10Jesus chamou, depois, a multidão para junto de si e disse-lhes: «Escutai e tratai de compreender!
11Não é aquilo que entra pela boca que torna o homem impuro; o que sai da boca é que torna o homem impuro.»
12Os discípulos aproximaram-se dele e disseram-lhe: «Sabes que os fariseus ficaram escandalizados, por te ouvirem falar assim?»
13Ele respondeu: «Toda a planta que não tenha sido plantada por meu Pai celeste será arrancada.
14Deixai-os: são cegos a conduzir outros cegos! Ora, se um cego guiar outro cego, ambos cairão nalguma cova.»
15Tomando a palavra, Pedro disse-lhe: «Explica-nos esta parábola.»
16Jesus respondeu-lhes: «Também vós não sois ainda capazes de compreender?
17Não sabeis que tudo aquilo que entra pela boca passa para o ventre e é expelido em lugar próprio?
18Mas o que sai da boca provém do coração; e é isso que torna o homem impuro.
19Do coração procedem as más intenções, os assassínios, os adultérios, as prostituições, os roubos, os falsos testemunhos e as blasfémias.
20É isto que torna o homem impuro. Mas comer com as mãos por lavar não torna o homem impuro.»
21Jesus partiu dali e retirou-se para os lados de Tiro e de Sídon.
22Então, uma cananeia, que viera daquela região, começou a gritar: «Senhor, Filho de David, tem misericórdia de mim! Minha filha está cruelmente atormentada por um demónio.»
23Mas Ele não lhe respondeu nem uma palavra. Os discípulos aproximaram-se e pediram-lhe com insistência: «Despacha-a, porque ela persegue-nos com os seus gritos.»

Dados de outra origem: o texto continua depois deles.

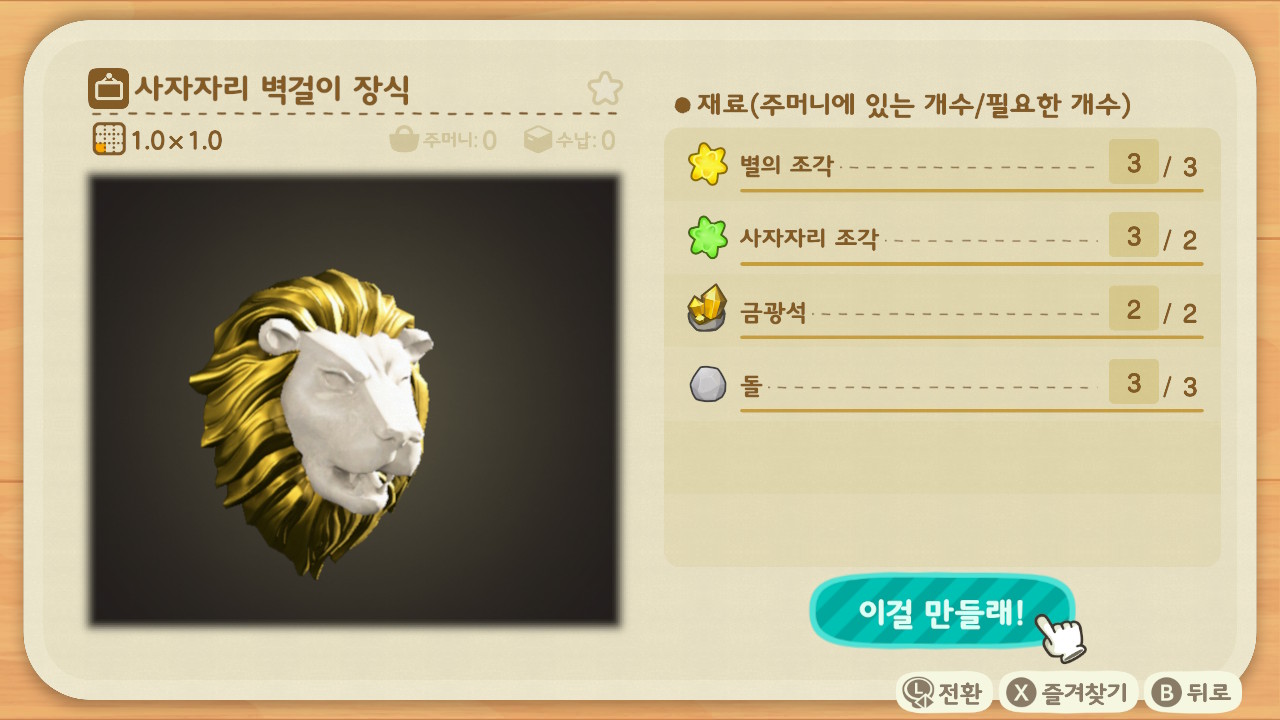Image resolution: width=1280 pixels, height=720 pixels.
Task: Click the X 즐겨찾기 favorites button
Action: coord(1069,692)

24Jesus replicou: «Não fui enviado senão às ovelhas perdidas da casa de Israel.»
25Mas a mulher veio prostrar-se diante dele, dizendo: «Socorre-me, Senhor.»

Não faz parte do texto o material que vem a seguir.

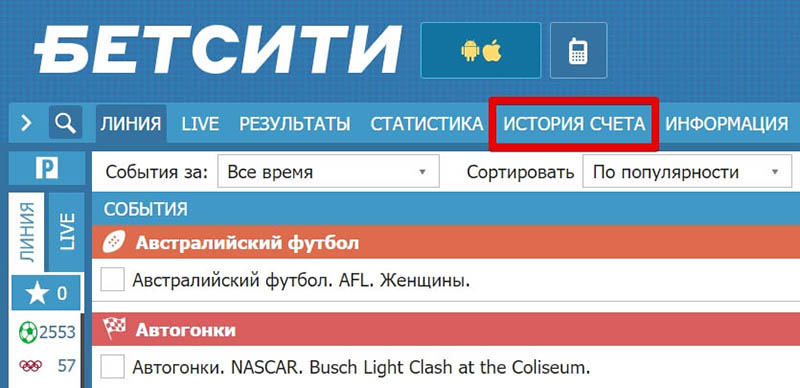Open the mobile phone version icon

tap(579, 50)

26Ele respondeu-lhe: «Não é justo que se tome o pão dos filhos para o lançar aos cachorros.»
27Retorquiu ela: «É verdade, Senhor, mas até os cachorros comem as migalhas que caem da mesa de seus donos.»
28Então, Jesus respondeu-lhe: «Ó mulher, grande é a tua fé! Faça-se como desejas.» E, a partir desse instante, a filha dela achou-se curada.

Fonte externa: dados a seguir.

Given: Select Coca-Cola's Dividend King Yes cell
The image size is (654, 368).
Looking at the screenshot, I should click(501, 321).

29Partindo dali, Jesus foi para junto do mar da Galileia. Subiu ao monte e sentou-se.
30Vieram ter com Ele numerosas multidões, que transportavam coxos, cegos, aleijados, mudos e muitos outros, e lançavam-nos a seus pés. Ele curou-os,
31de modo que as multidões ficaram maravilhadas ao ver os mudos a falar, os aleijados escorreitos, os coxos a andar e os cegos com vista. E davam glória ao Deus de Israel.
32Jesus, chamando os discípulos, disse-lhes: «Tenho compaixão desta gente, porque há já três dias que está comigo e não tem que comer. Não quero despedi-los em jejum, pois receio que desfaleçam pelo caminho.»
33Os discípulos disseram-lhe: «Onde iremos buscar, num deserto, pães suficientes para saciar tão grande multidão?»
34Jesus perguntou-lhes: «Quantos pães tendes?» Responderam: «Sete, e alguns peixinhos.»
35Ordenou à multidão que se sentasse.
36Tomou os sete pães e os peixes, deu graças, partiu-os e dava-os aos discípulos, e estes, à multidão.
37Todos comeram e ficaram saciados; e, com os bocados que sobejaram, encheram sete cestos.
38Ora, os que comeram eram quatro mil homens, sem contar mulheres e crianças.
39Depois de ter despedido a multidão, Jesus subiu para o barco e veio para a região de Magadan.